(Linhas de origem)
-*-*-

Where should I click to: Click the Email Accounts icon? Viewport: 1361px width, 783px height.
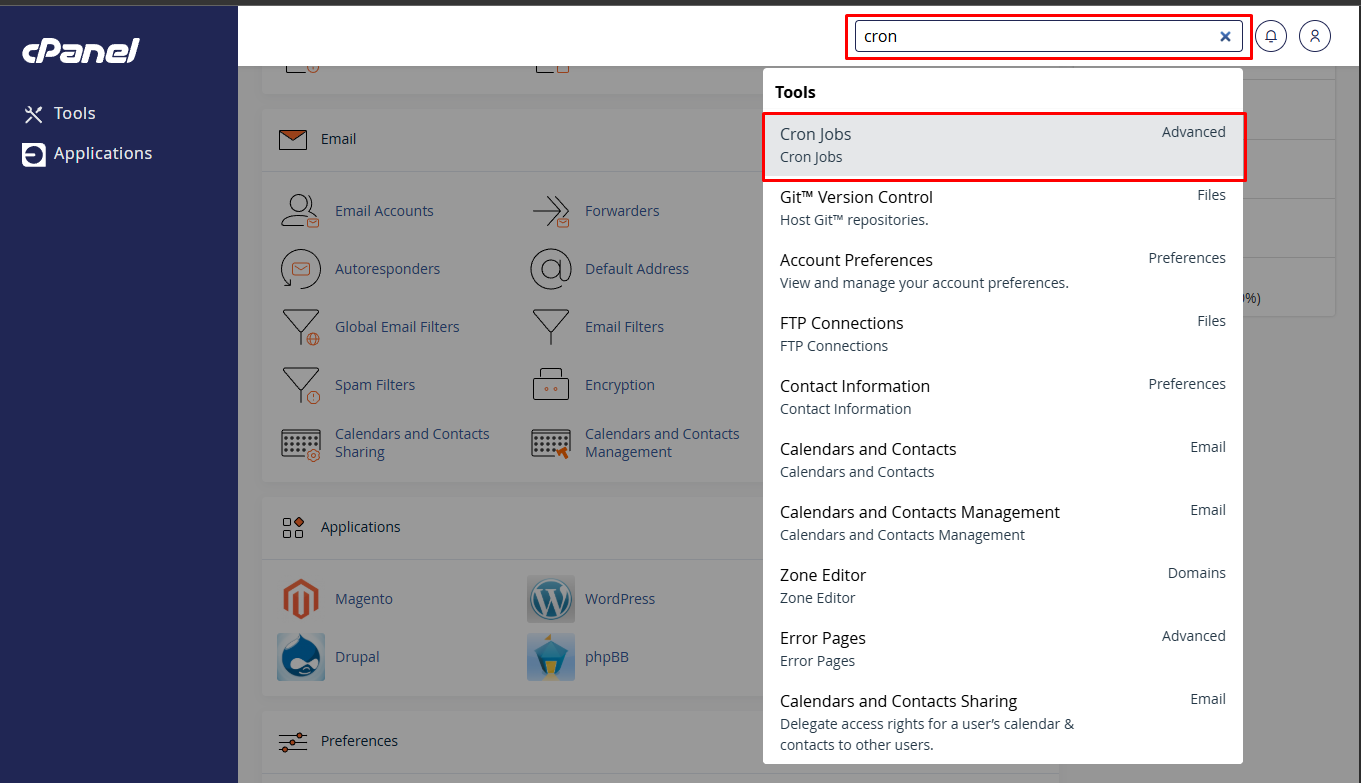point(300,211)
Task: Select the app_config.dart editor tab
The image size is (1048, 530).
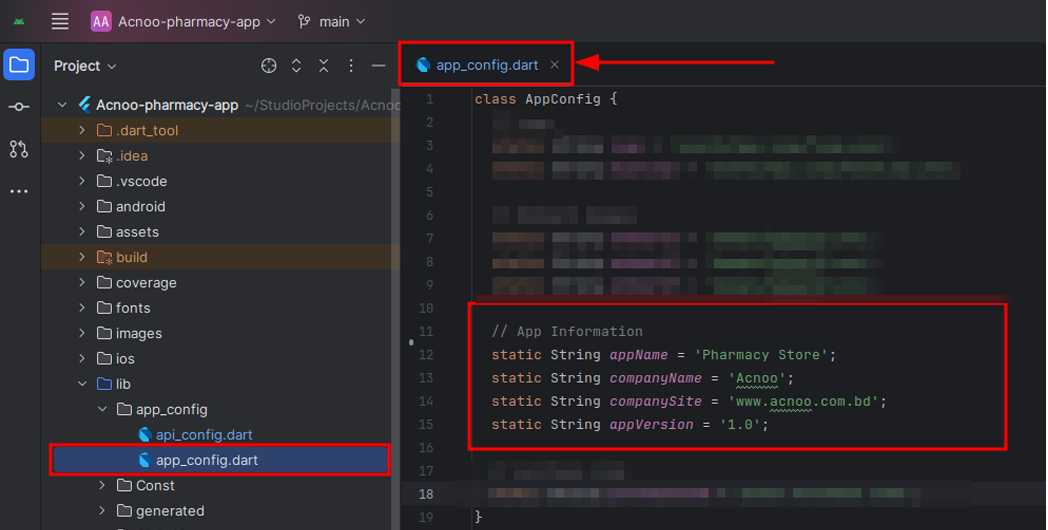Action: 486,65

-*-*-

**O que fazer:** Devolva todas as linhas acima sem alterar nada, mas deixe as imagens de fora.

**Resposta final:**
Where should I click to: Click the Email Accounts icon? Viewport: 1361px width, 783px height.
point(300,211)
Task: Select the app_config.dart editor tab
The image size is (1048, 530).
Action: 486,65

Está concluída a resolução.